This post highlights four common and somewhat egregious mistakes my law firm’s China lawyers often see lawyers make when representing their clients in doing business with or in China, along with a very brief analysis of what causes each sort of mistake.
1. Not Realizing that China’s Bureaucracy Puts Form Over Substance
Many years ago, a U.S. lawyer called us to discuss his client’s desire to form a company in China. The lawyer asked us the minimum capital the Chinese government would likely require his client put into a Chinese bank to be able to form a China WFOE. Based on the nature and size of the business, we estimated $6 to $8 million — this was back when the Chinese government was much more concerned with the registered capital of foreign companies. The lawyer then asked us to confirm that a portion of the required $6 to $8 million could come from factory equipment not cash, and we assured him that it could. At that point, he said, “good,” because his client had already purchased $5 million in equipment and shipped it to China.
We then had to tell him those equipment purchases could not count towards the WFOE’s minimum capital because they had not been previously designated as going to the WFOE. The lawyer then complained about how his client could not afford to come up with another $5 million and how China was putting form over substance. To which we could say little more than, “yeah”…
This is just one of countless instances where an inexperienced foreign lawyer has done poorly by his or her client by just assuming he rest of the world views the law the same as in their own country. China almost always places form over substance and it does that because it views giving its bureaucrats discretionary authority gives them the discretion to solicit bribes to influence the exercise of that discretion.
2. Not Realizing that China Does Not Enforce U.S. Court Judgments
A lawyer calls us with an airtight $2 million dollar breach of contract lawsuit against a Chinese company. This lawyer had drafted a contract calling for disputes between her client and the Chinese counter-party to be resolved in Boston Federal Court and she had already sued the Chinese company in Boston and secured a default judgment against it. She was now seeking our law firm’s help in domesticating the judgment in China and then enforcing it there and It was clear she expected our international litigators to jump at the opportunity to take this case on a contingency fee basis.
That is until we told her that China does not enforce U.S. judgments. Pretty much never.
She then came up with the idea that we start all over by suing the Chinese company again in China. We had to tell her that could not work because the Chinese court would have two strong grounds for throwing out that lawsuit. First, improper jurisdiction because the contract clearly called for the lawsuit to be in Boston. Second, res judicata because the entire case had already been tried (and won) in Boston (the proper jurisdiction). I have no idea how she explained all this to her client.
Foreign lawyers commonly assume that what makes sense for a domestic transaction necessarily also makes sense for an international transaction. Boston would have made sense in the above instance if the counter-party had been in Los Angeles, but the rules and the issues are different when doing business internationally.
3. Not Realizing that Legal Disputes in China are Conducted in Chinese
Lawyers often call us for “tips” on handling an arbitration in China (usually with CIETAC). We always quickly ask whether the contract calls for the arbitration to be in English or whether the lawyer calling us (or some other lawyer) on the case is fluent in Chinese. This virtually always elicits a really long silence and then they say something about how they had just assumed their case (usually set for hearing in a few months) would be in English.

————————

**WHAT YOU SHOULD DO**
Rewrite the post on China legal mistakes from "This post highlights" to "sort of mistake.", substituting "serious" for "egregious".

**GIVEN INFORMATION**
————————

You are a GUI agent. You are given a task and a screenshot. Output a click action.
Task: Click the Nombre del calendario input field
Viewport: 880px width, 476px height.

————————

**FULL SOLUTION**
This post highlights four common and somewhat serious mistakes my law firm’s China lawyers often see lawyers make when representing their clients in doing business with or in China, along with a very brief analysis of what causes each sort of mistake.